#### [SOURCE INFORMATION]
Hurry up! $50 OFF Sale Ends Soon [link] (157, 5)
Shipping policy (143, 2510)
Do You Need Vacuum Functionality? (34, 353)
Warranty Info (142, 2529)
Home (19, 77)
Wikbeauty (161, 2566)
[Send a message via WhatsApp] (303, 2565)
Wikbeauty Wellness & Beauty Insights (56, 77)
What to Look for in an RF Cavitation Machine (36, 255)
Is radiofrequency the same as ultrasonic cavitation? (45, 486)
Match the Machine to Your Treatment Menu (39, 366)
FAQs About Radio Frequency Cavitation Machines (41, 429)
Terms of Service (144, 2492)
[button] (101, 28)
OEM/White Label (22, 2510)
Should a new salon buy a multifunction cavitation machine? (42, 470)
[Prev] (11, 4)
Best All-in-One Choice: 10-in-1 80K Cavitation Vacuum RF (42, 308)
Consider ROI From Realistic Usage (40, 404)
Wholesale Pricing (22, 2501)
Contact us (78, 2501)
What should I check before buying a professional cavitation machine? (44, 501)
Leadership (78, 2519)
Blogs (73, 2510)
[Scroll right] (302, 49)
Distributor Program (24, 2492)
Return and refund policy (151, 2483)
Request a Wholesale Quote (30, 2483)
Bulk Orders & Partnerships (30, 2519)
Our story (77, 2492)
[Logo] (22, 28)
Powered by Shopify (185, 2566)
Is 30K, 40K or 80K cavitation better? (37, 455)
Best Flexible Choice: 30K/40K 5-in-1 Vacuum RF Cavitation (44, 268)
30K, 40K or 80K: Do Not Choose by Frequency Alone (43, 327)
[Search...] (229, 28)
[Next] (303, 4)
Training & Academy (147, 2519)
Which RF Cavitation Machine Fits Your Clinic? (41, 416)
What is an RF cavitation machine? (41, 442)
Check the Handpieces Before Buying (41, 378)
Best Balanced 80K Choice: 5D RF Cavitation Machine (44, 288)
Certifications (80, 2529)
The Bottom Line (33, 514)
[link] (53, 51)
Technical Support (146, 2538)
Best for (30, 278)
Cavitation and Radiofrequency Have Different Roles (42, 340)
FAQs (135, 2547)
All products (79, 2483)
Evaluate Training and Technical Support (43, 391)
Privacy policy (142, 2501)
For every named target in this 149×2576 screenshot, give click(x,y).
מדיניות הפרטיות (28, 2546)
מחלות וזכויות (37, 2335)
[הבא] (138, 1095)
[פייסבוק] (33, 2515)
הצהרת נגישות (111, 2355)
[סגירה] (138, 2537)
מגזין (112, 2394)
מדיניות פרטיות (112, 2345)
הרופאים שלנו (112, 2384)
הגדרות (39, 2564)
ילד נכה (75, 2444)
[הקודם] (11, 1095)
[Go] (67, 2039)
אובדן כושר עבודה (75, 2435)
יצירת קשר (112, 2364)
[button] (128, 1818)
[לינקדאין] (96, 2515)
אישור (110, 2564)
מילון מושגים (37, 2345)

#### [WHAT NEEDS TO BE DONE]
From the listing above, output exactly the run of lines that starts with the line containing "Should a new" and ends with the line containing "Contact us (78, 2501)".

#### [THE COMPLETED TASK]
Should a new salon buy a multifunction cavitation machine? (42, 470)
[Prev] (11, 4)
Best All-in-One Choice: 10-in-1 80K Cavitation Vacuum RF (42, 308)
Consider ROI From Realistic Usage (40, 404)
Wholesale Pricing (22, 2501)
Contact us (78, 2501)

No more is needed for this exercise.